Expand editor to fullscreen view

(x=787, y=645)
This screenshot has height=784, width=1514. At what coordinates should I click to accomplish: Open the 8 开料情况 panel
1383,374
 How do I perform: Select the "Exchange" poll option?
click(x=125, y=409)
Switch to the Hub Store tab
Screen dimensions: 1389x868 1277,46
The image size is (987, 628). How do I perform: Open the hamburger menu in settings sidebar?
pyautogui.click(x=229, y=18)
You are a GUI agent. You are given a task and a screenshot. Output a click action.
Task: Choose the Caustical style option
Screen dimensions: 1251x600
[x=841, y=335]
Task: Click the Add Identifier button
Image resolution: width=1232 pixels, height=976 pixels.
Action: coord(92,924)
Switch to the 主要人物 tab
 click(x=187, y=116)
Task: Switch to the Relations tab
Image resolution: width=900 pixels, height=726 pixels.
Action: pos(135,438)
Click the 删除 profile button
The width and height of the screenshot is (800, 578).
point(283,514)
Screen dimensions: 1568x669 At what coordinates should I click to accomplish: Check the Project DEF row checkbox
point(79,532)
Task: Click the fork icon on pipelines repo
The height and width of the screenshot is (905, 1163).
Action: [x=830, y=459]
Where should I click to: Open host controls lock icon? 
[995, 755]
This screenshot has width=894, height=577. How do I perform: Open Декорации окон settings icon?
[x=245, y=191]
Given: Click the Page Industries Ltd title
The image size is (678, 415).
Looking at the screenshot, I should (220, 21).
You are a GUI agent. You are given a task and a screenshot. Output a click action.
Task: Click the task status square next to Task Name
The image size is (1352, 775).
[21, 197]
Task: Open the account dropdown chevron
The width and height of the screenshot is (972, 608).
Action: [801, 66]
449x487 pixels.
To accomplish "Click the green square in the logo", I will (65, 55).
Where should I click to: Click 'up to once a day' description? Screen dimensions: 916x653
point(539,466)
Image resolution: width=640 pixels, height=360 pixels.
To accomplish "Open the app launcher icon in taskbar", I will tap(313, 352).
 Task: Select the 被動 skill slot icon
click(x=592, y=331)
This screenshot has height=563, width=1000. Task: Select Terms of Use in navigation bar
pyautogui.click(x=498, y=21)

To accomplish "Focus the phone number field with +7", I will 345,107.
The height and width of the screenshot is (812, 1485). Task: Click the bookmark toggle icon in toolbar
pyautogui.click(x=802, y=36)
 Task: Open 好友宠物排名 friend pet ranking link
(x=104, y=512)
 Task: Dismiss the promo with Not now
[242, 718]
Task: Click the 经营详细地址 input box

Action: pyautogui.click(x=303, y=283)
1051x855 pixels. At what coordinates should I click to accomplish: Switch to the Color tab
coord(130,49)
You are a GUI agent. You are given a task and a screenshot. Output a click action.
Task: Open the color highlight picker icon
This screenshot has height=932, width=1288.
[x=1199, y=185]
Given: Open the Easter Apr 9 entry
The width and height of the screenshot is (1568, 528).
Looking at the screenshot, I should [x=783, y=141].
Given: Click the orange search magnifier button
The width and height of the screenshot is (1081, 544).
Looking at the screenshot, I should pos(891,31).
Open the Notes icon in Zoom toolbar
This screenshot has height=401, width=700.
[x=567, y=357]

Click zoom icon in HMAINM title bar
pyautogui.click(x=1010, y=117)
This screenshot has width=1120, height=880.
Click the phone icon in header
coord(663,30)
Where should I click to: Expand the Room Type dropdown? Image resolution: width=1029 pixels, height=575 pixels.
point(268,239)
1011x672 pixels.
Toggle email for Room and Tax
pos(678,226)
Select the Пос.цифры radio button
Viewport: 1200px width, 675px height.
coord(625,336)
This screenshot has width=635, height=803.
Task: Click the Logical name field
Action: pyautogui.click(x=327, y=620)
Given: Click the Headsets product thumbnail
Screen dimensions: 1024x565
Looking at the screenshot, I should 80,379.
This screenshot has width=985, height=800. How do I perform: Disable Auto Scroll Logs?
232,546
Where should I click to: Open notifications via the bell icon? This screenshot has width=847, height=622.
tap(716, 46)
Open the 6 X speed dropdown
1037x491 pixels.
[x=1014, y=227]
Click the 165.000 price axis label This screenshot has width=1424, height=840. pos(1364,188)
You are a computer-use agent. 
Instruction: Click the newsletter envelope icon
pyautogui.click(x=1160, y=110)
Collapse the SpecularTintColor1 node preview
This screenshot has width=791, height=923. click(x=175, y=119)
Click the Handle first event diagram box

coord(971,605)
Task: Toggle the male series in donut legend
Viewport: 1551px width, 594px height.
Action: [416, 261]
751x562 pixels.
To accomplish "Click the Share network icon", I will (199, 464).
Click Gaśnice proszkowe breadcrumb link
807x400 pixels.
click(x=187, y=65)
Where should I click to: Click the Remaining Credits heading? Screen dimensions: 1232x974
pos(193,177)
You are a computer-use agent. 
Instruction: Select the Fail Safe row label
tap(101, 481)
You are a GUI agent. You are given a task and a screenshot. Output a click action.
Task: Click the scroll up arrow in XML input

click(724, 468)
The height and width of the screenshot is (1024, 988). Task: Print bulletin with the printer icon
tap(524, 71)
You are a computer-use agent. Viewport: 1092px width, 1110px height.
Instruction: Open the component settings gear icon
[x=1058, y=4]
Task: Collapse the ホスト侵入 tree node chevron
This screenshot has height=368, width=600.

________________________________________

Wherever the word "will" appears in a line of the data above, copy that line.

* [SOLUTION]:
To accomplish "Click the green square in the logo", I will (65, 55).
To accomplish "Open the app launcher icon in taskbar", I will tap(313, 352).
To accomplish "Focus the phone number field with +7", I will 345,107.
To accomplish "Click the Share network icon", I will (199, 464).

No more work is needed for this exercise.